1. What is this? Can this be used within a static method? --- The "this" reference refers to the current object context. Static methods have no context, so it is not valid.
2. Explain what’s happening in the first constructor: public class c{ public c(string a) : this() {;}; public c() {;} } How is this construct useful? --- The first constructor invokes the base constructor in addition to its own functionality; this would be useful if your base initialized basic field values or had other code that all other constructors would utilize.
3. What is the difference between typeof(foo) and myFoo.GetType()? --- The first returns the object's type at compile time; the second returns it at runtime.
4. What is the difference between: catch(Exception e){throw e;} and catch(Exception e){throw;} --- Both statements will catch and throw exception, but the latter will preserve the original exception stack.
5. By what mechanism does NUnit know what methods to test? --- Reading attributes defined for classes and methods via reflection.
6. What benefit do you get from using a Primary Interop Assembly (PIA)? --- A PIA is a strongly-named assembly which defines COM interfaces for a component. Because it is strongly-named, it can be loaded into the GAC and verified against the COM component's own signature to give the component collision-protection and authorship-verification benefits when interacing with .NET code.
7. Explain the differences between public, protected, private and internal. --- Public: accessible from any class. Private: accessible only from within the same class. Protected: like private, but derived classes may also access. Internal: like public, but accessible only by code within the same assembly.
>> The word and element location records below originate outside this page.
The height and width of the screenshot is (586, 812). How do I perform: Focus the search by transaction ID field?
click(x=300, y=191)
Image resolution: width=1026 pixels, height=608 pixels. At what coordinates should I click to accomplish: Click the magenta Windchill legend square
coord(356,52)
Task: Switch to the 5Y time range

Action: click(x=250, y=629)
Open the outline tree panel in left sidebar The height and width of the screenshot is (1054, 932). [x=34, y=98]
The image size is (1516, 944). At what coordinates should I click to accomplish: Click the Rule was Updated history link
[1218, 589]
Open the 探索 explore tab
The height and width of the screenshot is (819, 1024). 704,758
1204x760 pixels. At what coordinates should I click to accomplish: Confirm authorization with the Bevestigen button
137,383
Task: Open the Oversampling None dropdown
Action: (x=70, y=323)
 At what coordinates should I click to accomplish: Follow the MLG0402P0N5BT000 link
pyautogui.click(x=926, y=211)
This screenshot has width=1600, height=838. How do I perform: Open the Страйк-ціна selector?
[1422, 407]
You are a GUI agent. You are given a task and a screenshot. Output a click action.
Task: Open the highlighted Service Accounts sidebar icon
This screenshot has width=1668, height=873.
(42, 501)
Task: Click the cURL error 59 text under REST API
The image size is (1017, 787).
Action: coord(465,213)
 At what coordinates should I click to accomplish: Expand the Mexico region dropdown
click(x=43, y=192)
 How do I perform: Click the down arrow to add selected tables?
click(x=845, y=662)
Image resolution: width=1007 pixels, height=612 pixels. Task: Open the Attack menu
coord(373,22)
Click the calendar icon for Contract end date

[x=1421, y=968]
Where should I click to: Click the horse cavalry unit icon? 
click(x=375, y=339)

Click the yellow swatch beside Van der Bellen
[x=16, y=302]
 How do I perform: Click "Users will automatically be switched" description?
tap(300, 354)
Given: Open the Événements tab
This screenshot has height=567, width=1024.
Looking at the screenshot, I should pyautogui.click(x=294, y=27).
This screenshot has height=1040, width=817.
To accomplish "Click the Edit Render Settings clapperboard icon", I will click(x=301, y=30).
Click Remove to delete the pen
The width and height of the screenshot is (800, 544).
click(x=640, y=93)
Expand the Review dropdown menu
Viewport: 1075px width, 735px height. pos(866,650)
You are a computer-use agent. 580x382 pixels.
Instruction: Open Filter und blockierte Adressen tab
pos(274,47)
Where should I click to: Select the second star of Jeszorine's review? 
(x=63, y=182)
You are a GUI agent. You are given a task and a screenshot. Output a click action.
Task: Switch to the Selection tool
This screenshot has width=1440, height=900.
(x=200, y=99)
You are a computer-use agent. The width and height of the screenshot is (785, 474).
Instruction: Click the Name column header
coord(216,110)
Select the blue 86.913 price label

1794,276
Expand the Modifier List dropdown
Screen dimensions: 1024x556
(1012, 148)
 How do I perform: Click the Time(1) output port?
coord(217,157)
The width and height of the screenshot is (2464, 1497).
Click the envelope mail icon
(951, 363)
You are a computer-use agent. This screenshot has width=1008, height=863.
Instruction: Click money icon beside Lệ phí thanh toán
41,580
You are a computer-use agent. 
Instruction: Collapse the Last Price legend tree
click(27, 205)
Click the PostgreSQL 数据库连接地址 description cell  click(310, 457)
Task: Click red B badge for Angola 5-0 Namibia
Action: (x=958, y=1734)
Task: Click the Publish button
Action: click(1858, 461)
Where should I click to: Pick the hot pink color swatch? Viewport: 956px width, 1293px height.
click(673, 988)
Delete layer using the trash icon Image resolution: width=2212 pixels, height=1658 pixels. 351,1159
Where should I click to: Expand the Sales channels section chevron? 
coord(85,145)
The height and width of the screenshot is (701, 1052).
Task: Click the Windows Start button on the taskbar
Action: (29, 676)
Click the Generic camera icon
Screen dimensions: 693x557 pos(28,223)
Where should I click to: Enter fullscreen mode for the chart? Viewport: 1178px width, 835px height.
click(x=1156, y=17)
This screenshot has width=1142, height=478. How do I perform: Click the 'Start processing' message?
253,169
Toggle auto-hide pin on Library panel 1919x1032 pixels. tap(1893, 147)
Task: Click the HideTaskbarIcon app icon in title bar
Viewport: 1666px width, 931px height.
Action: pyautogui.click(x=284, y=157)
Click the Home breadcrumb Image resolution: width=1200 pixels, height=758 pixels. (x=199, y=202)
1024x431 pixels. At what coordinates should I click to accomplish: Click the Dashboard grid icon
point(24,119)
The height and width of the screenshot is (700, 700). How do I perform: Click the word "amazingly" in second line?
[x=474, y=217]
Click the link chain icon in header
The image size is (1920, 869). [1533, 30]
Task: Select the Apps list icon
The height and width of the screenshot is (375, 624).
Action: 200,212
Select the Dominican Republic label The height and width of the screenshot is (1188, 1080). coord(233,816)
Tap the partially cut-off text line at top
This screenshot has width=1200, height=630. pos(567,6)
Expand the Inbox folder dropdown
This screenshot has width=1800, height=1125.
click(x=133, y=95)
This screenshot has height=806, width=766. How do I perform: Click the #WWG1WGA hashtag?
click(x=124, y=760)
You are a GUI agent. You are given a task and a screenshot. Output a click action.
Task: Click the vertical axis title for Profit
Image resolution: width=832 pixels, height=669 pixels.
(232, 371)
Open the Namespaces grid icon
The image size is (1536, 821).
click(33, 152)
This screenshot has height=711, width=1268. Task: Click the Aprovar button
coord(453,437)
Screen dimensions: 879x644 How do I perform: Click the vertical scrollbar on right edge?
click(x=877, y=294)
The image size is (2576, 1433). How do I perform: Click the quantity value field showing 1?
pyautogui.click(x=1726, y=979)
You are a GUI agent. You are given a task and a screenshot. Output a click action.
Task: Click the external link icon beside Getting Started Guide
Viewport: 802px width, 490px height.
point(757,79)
8. Explain the importance and use of each component of this string: Foo.Bar, Version=2.0.205.0, Culture=neutral, PublicKeyToken=593777ae2d274679d --- Assembly name -- used for loading. Assembly version -- also used for loading. Culture -- defines culture settings used for string translation and other locale-specific settings. PublicKeyToken -- used to uniquely identify this assembly and prevent collisions.
9. Explain the use of virtual, sealed, override, and abstract. --- Virtual marks a method as overridable. Sealed marks a class as uninheritable. Override redefines a method declared as virtual. Abstract defines a class which cannot be instantiated, or a method which must be overriden in any derived classes.